Dallas Wayne: "Here I Am" 
By Jon Johnson, October 2001
Wayne and Volkaert make up one-half of the Twangbangers, a touring supergroup of sorts also including fellow HighTone artists Joe Goldmark on steel guitar and former Commander Cody guitarist Bill Kirchen, along with Kirchen's regular rhythm section. The group is set to make its debut the following night in Seattle, and they're waiting for Goldmark and Kirchen's band to show up for their first rehearsal.
"It was the brainchild of HighTone," says Wayne. "It's a good way to get the acts out; get us lazy bastards back to work."
In truth, the concept is a throwback of sorts to HighTone's mid-'90's Roadhouse Tour, which included Dale Watson, Big Sandy and His Fly-Rite Boys, Dave Alvin and Rev. Billy C. Wirtz.
And with all four Twangbangers having released new albums over the past few months, the time seemed ripe for the Oakland-based label to dust off the concept, with the possibility of a live album emerging next year as a result of the tour.
In Wayne's case, he's promoting "Here I Am In Dallas," his second album for HighTone, and eighth album overall, counting a half-dozen that he recorded for Finland's Texicali label in the late '90's, of which 1999's "The Invisible Man" is probably the best known in the U.S.
Though none of the albums Wayne released in Finland (where he and his wife lived for a time while she worked for the Nokia corporation's home office) have seen release or wide distribution in the U.S., Wayne was well-known in Scandinavia; as an expatriate American country singer living in Finland, he could hardly have failed to attract attention.
"Yeah, they did (well), in a sick, twisted sort of way. When you're the only guy doing it full-time for a living, you get most of the gigs that come down the pike. I had a lot of friends who'd say, 'Hey, can I come over there and make a living?' And I'd say, 'Well, probably not, but please come. It'd be nice to have somebody to talk to.'"

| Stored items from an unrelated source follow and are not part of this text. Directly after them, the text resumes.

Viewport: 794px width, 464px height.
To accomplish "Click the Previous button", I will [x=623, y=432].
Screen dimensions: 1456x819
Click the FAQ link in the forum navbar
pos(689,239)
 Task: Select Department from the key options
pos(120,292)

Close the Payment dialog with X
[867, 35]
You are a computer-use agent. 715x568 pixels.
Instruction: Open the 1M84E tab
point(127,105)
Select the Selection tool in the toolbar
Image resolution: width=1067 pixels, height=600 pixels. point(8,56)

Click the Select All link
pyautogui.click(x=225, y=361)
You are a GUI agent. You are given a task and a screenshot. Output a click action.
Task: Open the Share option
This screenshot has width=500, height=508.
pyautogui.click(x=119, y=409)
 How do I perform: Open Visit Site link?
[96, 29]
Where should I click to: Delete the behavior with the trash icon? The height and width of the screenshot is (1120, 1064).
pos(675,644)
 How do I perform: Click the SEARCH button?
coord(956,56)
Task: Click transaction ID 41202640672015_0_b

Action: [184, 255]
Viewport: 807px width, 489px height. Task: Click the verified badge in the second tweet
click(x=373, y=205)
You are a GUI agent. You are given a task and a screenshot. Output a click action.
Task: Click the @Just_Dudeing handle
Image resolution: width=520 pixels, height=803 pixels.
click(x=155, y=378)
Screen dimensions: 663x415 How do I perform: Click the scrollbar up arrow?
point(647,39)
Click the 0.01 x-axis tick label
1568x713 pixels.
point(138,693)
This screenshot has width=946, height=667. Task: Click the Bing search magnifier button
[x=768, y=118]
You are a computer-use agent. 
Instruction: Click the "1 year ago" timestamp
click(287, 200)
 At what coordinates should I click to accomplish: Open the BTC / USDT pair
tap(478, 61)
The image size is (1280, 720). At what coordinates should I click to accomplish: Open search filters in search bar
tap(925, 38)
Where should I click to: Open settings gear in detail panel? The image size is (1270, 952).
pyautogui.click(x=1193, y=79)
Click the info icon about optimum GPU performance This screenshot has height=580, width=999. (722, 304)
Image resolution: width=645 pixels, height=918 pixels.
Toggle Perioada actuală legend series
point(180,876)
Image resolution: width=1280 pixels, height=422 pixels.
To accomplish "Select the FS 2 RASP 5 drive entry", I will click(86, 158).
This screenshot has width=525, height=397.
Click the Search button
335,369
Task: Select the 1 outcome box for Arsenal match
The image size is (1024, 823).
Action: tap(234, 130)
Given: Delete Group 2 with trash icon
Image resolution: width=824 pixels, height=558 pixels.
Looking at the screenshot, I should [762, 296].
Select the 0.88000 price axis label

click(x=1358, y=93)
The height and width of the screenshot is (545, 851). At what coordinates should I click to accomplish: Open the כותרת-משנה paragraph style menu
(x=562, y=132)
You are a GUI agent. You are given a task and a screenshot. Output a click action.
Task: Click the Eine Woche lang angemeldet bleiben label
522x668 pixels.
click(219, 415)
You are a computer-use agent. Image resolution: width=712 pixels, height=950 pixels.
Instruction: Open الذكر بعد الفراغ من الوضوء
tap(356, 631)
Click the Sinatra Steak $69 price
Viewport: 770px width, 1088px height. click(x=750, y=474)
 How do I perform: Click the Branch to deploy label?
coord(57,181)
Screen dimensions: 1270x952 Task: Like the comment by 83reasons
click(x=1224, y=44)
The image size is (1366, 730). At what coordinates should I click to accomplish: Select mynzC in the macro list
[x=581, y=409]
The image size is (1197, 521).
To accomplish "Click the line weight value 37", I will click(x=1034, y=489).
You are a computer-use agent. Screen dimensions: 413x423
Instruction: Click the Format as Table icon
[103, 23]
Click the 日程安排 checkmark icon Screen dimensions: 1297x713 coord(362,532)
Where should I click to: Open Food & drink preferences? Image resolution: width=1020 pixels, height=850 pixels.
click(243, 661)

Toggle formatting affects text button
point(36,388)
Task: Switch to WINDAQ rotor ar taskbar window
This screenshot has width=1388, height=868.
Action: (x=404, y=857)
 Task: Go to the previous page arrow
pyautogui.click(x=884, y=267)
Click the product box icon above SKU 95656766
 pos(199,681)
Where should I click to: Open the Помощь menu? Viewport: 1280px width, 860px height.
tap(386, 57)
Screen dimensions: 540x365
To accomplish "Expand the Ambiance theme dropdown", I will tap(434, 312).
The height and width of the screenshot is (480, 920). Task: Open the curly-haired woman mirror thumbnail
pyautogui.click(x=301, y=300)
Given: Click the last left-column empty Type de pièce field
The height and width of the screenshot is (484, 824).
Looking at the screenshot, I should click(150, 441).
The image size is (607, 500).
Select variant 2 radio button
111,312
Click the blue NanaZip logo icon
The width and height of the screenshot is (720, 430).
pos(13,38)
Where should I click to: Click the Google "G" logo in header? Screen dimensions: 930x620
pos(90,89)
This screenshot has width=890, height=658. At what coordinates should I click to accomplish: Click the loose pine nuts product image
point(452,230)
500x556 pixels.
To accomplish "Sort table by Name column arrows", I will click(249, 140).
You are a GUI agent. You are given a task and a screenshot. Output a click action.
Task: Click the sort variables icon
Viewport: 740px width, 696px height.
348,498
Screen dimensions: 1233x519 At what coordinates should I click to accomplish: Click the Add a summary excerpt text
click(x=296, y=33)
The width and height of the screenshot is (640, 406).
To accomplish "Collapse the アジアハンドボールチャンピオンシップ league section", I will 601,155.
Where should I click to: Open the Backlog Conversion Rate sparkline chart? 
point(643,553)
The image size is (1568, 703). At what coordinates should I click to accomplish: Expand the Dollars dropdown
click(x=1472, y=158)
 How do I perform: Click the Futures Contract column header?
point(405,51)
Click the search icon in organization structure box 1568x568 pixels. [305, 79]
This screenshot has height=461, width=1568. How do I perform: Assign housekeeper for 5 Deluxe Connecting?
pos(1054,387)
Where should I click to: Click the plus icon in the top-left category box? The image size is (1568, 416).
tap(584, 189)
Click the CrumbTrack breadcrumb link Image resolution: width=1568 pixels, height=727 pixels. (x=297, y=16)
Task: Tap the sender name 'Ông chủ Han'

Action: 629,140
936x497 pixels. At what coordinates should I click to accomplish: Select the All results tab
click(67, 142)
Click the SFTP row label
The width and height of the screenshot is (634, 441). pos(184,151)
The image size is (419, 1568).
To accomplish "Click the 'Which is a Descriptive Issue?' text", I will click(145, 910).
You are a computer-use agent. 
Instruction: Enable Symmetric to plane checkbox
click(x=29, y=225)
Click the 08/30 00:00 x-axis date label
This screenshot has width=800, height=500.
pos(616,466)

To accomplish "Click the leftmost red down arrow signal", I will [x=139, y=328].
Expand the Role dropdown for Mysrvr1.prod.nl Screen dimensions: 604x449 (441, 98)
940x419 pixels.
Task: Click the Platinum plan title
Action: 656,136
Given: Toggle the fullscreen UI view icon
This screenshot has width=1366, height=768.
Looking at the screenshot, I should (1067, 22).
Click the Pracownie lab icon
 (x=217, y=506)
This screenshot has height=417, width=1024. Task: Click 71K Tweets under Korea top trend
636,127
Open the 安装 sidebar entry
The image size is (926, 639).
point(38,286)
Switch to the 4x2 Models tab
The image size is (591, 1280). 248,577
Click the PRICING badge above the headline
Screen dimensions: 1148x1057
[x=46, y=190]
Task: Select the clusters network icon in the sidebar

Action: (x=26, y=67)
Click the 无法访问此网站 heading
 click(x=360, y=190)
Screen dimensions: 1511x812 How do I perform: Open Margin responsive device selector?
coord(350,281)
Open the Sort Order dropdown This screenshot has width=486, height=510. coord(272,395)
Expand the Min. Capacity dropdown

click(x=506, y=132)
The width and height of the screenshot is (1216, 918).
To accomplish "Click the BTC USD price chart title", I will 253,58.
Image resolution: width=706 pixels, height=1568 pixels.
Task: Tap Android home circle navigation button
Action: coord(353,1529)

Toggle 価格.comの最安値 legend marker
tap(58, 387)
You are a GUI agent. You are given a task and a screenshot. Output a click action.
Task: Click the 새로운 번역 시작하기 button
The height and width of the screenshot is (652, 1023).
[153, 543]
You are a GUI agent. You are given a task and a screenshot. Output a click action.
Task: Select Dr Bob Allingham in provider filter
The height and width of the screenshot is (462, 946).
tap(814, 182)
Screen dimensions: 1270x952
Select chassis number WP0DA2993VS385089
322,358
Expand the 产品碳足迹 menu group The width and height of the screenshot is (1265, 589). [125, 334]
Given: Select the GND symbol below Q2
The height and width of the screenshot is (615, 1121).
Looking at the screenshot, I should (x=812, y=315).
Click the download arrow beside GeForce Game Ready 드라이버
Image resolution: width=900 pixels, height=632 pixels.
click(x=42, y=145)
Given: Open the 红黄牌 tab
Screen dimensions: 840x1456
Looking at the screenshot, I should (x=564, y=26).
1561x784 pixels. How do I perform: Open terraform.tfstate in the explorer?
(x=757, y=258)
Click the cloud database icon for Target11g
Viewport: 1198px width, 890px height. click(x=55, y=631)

"The music business over there pays pretty well. I know a lot of songwriters over there who release an album a year, and they never tour."
"They don't have to. They make enough money off royalties and airplay."
Wayne and his wife returned to the U.S. about two years ago, settling in San Jose. Almost immediately Wayne hooked up with the HighTone label, which later released "Big Thinkin'," an album Wayne recorded a few months earlier with old friend Robbie Fulks, who co-produced and played on the recording, in addition to writing or co-writing all of its songs; Fulks as David Bowie to Wayne's Iggy Pop.
Something of an iconoclast, Fulks, 38, has been a phenom in alt.-country circles since the release of his critically acclaimed 1996 debut, "Country Love Songs."
Fulks and Wayne had played together in the Chicago-based bluegrass band Special Consensus in the late '80's and early '90's, striking up a songwriting partnership as a way to pass time on the road.
"Every record has at least one song of his on it and maybe two things we'd co-written. We'd started writing during the Special Consensus days and kept doing it, even when I was still living in Chicago, but doing nothing but touring overseas."
"After the fifth record, I just did a bitchfest with Robbie on the phone, saying, 'I don't really know what to do on this next record.' And he said, 'Why don't you make it back here? We'll co-write all the songs, I'll help produce, and we'll do it at Lou Whitney's in Springfield (Missouri).' Which was great because it's only about 20 minutes from my mom's house in Branson. It was pretty much Robbie's brainchild."
Wayne says the album did better in Scandinavia than in the U.S., but that having Fulks associated with the project certainly didn't hurt.
"It helped a lot, 'cause Robbie's worked that market a lot, and Robbie's heard me sing for a long time. He had a definite program in mind."
For "Here I Am in Dallas" Wayne co-produced the album with HighTone label head Bruce Bromberg, though Fulks' name does turn up once again with a co-writing credit on "I Hit the Road (And the Road Hit Back)."
The new 12-song album is a combination of original material and mostly obscure covers.
"Thank God for Bruce Bromberg because he's the biggest vinyl junkie I know. I would say, 'Well, what about so-and-so?' And he'd say, 'Yeah, that'd work. But listen to this. It's the same type of tune, but it was recorded by some guy in Texas in '61, and it sold 400 copies, but it's a dance hall favorite.' He's like an ency- ' clopedia. He turned me on to 'Happy Hour,' which was a song that Ted Hawkins actually did. And 'Cheatin' Traces' was one of those obscure Texas dance hall standards."
"'Shadows of My Mind' was one of my picks. I love Vernon Oxford. When he came out, I thought that was the coolest thing I'd ever heard. To listen to that stuff today it sounds better to me than it even did then."